Exhibition
Jeffrey Schiff: Relics


Fence Interrupted (detail)
Fence Interrupted (detail)
SVA Flatiron Project Space
133/141 West 21st Street, ground floor, New York, NY 10011Reception
Tue, Sep 30; 6:00 - 8:00pm
BFA Visual and Critical Studies presents “Relics,” an exhibition of sculpture and drawings by Jeffrey Schiff. The exhibition will be on view from Monday, September 29, through Wednesday, October 29, at the Flatiron Project Space, 133 West 21 Street.
“The past is never dead. It’s not even past,” Faulkner famously asserted. No doubt so, but what of the past that has utterly vanished and is truly irrecoverable? Jeffrey Schiff’s recent sculpture explores our uncertain relationship to that past through the device of the “relic”—a fragment of material evidence from the past revered by virtue of its very survival into the present. His work focuses on rubble—perhaps the most ubiquitous image of our epoch—as the disregarded relic of buildings originally assembled to endure. Schiff’s new sculpture is a response to real estate developers’ wholesale decimation of industrial Gowanus, the neighborhood surrounding his studio of 35 years, with echoes of archaeologies elsewhere.

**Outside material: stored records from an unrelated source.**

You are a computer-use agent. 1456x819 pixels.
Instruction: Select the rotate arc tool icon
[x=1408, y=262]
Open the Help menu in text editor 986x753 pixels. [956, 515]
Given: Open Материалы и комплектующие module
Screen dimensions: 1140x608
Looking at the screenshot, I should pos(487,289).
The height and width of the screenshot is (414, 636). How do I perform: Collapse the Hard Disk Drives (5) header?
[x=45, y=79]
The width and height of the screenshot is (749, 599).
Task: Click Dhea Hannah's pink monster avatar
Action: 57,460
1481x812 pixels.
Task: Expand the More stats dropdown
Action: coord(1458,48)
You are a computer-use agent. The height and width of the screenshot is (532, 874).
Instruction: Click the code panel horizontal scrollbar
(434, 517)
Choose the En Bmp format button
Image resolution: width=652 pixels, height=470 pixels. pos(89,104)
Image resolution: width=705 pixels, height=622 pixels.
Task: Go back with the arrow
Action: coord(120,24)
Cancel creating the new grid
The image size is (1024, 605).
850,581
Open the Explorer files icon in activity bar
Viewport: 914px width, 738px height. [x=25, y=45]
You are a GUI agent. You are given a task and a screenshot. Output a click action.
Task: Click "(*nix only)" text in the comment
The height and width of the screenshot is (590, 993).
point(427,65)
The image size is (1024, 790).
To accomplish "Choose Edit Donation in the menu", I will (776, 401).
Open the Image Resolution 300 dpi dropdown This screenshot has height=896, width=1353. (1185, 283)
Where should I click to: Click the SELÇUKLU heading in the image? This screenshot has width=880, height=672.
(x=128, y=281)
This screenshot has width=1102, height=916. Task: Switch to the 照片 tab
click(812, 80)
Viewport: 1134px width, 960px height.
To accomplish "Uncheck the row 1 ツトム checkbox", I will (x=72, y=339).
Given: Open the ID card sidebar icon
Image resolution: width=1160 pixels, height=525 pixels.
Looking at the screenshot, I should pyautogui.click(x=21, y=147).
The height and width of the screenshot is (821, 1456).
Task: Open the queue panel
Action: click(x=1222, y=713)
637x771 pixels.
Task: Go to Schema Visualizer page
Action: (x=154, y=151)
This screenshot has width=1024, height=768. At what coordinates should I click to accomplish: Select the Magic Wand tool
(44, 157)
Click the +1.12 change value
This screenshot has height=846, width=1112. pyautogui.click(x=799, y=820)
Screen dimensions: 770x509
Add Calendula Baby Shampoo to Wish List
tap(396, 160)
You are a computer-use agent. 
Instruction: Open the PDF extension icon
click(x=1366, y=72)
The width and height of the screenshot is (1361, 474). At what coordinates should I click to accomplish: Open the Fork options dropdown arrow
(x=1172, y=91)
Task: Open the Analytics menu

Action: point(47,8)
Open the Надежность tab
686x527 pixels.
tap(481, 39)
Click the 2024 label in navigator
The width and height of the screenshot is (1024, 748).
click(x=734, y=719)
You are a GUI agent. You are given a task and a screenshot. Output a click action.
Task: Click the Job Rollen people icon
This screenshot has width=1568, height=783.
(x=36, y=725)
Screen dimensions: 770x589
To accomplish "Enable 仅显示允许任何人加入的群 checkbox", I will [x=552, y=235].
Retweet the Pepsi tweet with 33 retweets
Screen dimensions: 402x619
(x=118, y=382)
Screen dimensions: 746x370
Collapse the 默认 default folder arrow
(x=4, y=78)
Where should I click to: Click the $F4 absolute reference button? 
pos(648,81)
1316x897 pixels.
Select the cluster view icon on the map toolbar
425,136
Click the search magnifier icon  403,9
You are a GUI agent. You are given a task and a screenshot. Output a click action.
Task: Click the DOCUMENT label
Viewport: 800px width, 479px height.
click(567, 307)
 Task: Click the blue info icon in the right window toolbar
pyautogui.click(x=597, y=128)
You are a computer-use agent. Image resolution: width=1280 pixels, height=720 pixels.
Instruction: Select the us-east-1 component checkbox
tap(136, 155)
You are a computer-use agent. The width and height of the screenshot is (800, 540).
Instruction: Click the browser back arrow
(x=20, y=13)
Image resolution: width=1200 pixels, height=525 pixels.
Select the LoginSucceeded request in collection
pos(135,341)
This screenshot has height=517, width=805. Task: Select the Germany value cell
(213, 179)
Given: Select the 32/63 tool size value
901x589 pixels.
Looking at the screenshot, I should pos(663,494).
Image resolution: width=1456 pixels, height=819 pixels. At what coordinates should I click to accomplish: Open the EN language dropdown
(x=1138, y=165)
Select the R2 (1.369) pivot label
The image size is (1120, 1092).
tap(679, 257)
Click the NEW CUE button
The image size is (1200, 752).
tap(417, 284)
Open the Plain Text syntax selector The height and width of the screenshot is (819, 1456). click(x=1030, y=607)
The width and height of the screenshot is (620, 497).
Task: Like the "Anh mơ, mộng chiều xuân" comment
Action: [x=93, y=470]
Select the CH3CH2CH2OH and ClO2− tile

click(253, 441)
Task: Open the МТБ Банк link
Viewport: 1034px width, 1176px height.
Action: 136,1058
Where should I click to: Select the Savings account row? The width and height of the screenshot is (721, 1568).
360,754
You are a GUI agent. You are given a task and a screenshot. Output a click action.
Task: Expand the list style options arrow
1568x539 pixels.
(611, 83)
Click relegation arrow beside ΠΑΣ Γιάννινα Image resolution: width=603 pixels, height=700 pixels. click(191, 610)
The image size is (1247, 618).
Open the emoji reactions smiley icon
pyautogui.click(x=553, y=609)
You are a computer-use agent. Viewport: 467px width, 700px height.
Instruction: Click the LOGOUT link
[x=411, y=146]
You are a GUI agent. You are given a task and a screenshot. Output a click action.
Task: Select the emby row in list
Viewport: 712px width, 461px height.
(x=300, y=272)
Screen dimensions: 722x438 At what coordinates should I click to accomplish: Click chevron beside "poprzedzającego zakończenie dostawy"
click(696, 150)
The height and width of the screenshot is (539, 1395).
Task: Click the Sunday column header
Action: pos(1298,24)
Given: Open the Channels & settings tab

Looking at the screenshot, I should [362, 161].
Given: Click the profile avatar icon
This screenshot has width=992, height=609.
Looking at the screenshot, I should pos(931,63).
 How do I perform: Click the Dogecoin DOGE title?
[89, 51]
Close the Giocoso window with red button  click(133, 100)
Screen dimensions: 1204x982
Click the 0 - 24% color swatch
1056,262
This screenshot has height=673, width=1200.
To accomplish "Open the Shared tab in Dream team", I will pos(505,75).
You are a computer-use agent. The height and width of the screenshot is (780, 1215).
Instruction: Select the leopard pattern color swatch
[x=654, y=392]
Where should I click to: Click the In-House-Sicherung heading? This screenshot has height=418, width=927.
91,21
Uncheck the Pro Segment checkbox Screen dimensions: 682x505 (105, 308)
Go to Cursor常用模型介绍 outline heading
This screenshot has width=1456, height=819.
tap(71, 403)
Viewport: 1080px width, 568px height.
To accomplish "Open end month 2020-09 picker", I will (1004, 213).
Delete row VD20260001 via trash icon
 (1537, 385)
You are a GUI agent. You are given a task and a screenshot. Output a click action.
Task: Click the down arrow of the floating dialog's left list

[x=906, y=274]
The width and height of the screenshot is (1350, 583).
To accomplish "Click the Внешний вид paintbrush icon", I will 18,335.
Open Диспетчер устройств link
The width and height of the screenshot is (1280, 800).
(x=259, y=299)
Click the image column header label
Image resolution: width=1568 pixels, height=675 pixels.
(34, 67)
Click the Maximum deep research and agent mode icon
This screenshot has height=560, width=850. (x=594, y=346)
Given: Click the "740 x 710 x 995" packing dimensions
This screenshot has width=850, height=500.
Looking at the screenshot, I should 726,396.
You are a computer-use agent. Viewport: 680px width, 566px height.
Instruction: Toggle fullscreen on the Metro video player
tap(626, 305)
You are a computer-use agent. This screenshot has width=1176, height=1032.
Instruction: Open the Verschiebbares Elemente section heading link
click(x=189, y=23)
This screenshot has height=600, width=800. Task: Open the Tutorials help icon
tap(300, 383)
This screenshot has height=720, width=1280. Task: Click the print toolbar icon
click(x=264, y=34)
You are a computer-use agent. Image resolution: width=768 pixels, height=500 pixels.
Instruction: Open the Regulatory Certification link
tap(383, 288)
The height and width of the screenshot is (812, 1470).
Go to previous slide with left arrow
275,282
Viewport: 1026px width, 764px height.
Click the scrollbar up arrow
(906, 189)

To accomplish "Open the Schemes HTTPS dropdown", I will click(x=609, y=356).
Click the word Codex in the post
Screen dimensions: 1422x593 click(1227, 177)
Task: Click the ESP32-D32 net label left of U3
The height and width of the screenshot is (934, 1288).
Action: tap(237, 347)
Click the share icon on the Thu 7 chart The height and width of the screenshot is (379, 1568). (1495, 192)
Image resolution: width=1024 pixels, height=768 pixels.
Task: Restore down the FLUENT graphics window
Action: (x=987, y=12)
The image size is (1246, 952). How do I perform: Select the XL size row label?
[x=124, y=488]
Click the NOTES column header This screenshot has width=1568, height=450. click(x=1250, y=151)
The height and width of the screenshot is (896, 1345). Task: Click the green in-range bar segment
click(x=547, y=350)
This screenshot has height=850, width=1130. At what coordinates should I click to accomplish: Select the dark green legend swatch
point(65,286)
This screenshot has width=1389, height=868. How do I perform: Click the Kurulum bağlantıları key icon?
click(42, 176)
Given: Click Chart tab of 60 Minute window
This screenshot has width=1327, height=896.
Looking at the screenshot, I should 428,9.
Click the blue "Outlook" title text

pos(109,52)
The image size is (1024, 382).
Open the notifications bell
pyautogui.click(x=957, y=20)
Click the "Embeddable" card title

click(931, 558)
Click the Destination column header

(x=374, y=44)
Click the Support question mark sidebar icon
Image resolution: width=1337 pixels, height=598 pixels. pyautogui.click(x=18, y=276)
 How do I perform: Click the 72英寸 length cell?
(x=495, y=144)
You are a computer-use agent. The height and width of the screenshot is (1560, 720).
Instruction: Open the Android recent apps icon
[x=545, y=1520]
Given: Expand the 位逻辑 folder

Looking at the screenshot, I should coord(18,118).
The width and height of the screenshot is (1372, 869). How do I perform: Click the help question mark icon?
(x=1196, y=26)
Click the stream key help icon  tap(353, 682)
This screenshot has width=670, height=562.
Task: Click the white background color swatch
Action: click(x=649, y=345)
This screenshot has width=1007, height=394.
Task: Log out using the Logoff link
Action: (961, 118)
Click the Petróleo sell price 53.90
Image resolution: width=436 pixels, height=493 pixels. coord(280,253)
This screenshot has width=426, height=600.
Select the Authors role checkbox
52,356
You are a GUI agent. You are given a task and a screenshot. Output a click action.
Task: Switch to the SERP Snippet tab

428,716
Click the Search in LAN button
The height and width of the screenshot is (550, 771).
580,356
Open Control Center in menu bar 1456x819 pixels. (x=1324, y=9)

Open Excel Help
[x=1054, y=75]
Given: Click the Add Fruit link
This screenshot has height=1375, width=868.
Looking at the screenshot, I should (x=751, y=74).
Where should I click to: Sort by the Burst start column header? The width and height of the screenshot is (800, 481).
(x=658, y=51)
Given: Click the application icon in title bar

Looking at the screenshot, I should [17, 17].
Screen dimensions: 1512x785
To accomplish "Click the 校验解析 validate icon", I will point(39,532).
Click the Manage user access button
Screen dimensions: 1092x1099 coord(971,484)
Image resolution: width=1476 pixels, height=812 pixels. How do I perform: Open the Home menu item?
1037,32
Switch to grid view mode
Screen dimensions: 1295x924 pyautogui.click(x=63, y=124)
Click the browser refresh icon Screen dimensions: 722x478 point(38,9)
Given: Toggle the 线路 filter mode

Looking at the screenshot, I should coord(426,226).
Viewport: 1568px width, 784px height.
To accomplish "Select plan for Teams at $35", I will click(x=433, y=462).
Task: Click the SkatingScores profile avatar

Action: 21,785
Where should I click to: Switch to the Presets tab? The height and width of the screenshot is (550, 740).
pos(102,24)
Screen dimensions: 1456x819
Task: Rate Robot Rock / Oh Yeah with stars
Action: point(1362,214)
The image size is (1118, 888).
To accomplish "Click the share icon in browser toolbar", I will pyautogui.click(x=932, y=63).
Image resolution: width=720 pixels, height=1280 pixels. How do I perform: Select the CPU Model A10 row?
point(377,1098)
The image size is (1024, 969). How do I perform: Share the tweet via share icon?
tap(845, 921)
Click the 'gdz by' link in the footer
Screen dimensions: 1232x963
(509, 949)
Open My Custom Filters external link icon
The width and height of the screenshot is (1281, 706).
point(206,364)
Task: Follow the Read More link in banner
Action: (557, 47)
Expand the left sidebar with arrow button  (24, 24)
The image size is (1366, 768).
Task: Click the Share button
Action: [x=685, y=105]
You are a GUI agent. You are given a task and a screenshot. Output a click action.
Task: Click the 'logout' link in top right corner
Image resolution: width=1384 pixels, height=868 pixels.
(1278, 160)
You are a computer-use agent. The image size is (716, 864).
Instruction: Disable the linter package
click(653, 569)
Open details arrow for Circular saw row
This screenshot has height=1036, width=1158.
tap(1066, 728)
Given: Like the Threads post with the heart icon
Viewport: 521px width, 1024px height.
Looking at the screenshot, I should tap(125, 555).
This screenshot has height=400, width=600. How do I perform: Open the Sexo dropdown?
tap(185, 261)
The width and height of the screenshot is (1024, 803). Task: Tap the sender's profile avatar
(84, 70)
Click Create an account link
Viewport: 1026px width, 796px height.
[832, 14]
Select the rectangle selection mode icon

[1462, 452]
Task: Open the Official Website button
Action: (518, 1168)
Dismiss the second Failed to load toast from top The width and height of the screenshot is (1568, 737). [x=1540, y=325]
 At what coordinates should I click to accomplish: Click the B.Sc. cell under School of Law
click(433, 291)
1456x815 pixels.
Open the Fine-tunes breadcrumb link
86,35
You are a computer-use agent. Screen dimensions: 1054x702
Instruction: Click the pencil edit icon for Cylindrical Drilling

Dislocating rubble from its original site, Schiff resets it in a containing structure – a reliquary of sorts. Like virtually all the collected objects that populate our museums, the rubble is extracted from the cultural domain from which it arose and then resituated for deliberate observation. The reliquary proposes to maintain the relic independent from the normative world of cause and effect, so as to sustain a place untethered-to-site and a time out-of-time. As in his earlier work, Schiff’s reliquaries raise questions about contingent relations of parts to whole, and the valuation of objects and actions.
Accompanying the sculpture are drawings that imagine the permanent mortaring of the fields of rubble left from the demolition of Gowanus. These are proposals for an impossible future, no longer actionable since the sites have now been transformed into high-rise luxury apartment buildings. The drawings memorialize the brief interval of transformation between Gowanus' past and present.
Jeffrey Schiff is an artist living and working in Brooklyn. He has exhibited broadly and has produced several permanent public commissions; his work has been reviewed in numerous publications including Artforum, Art in America, and the New York Times. Recipient of the Rome Prize of the American Academy in Rome, the John Simon Guggenheim Fellowship, and a Fulbright Scholar Fellowship to India, he is Professor of Art, Emeritus at Wesleyan University.
Flatiron Project Space
The Flatiron Project Space, founded and run by BFA Visual & Critical Studies, is located on the ground floor of 133 West 21 Street. The gallery invites students, faculty, and industry experts to collaborate on exhibitions and other projects that highlight our rapidly expanding visual culture. Shows are held monthly and include video, performance, painting and sculptural projects.
The gallery is open Monday through Sunday, 9 AM to 6 PM. It is fully accessible by wheelchair.